HARARE Aug 17 Zimbabwean President Robert
Mugabe on Sunday urged southern Africa to reduce its dependence
on foreign aid and to make better use of its natural resources
such as minerals and land.
Mugabe, Africa's oldest leader and one of its
longest-serving, was speaking at the opening of a two-day summit
of the 15-member Southern African Development Community (SADC)
in Zimbabwe's Victoria Falls tourist resort.
"Our continued over-reliance on the goodwill of our
co-operation partners compromises our ownership of SADC," he
told the meeting.
"Our region has abundant resources which instead of being
sold in raw form at very low prices must be exploited ... to add
value to the products which we export," he said.

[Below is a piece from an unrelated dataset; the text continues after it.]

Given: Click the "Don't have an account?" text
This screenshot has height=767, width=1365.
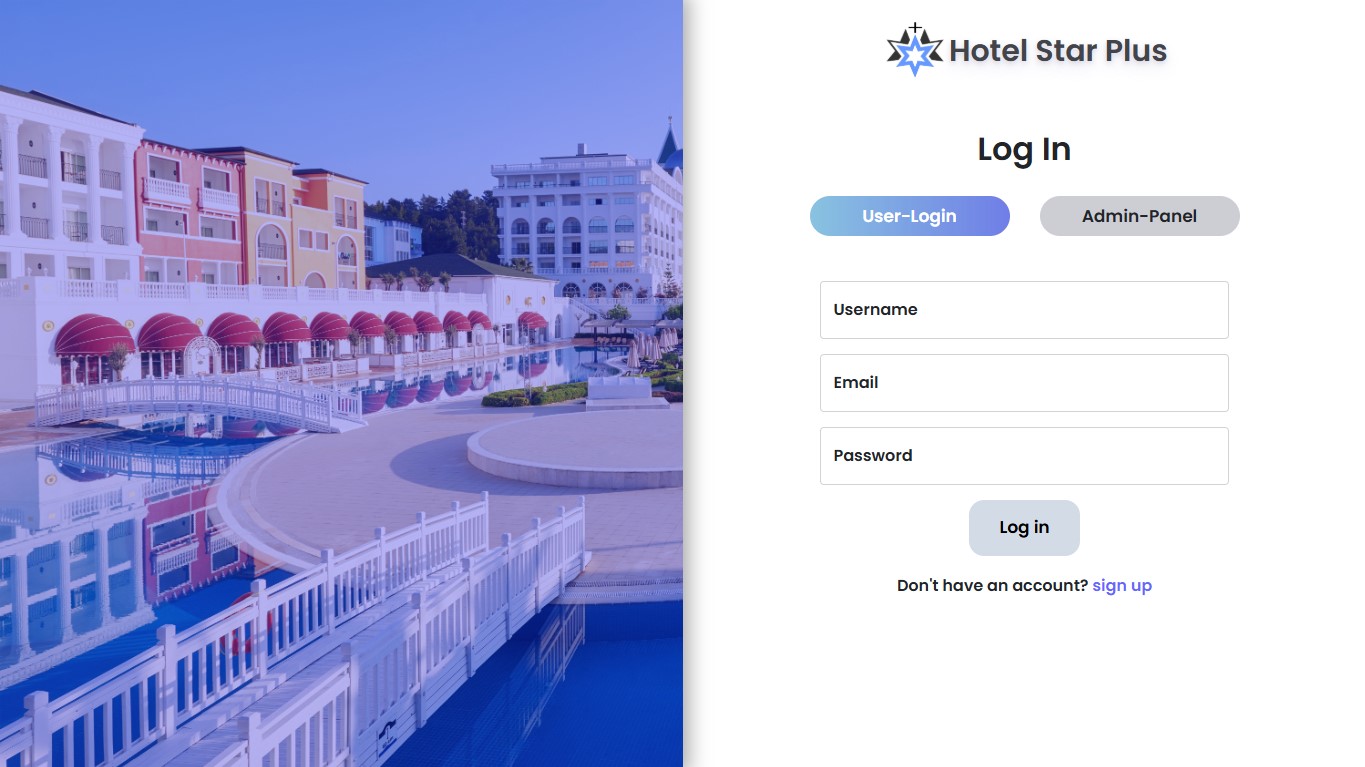Looking at the screenshot, I should point(992,586).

Mugabe, 90, was most recently re-elected over a year ago. He
has consistently denied charges by the main opposition Movement
for Democratic Change (MDC) that his ZANU-PF party has used
violence and vote-rigging to stay in power since 2000.
SADC has been bogged down in mediating these electoral
disputes in Zimbabwe for the last decade.
Days before the summit, Human Rights Watch, Amnesty
International and Zimbabwe Lawyers for Human rights said SADC's
credibility was at stake if the bloc did not address human
rights violations among its members, including arrests of
political activists and journalists.
The groups cited Angola, Malawi, Swaziland and Zambia as
having committed human rights violations. Mugabe did not address
the allegations in his speech.
Critics say Mugabe's regional standing has been undermined
by a long-running economic crisis in Zimbabwe, which they partly
blame on his seizures and redistribution of white-owned
commercial farms to landless people among the black population.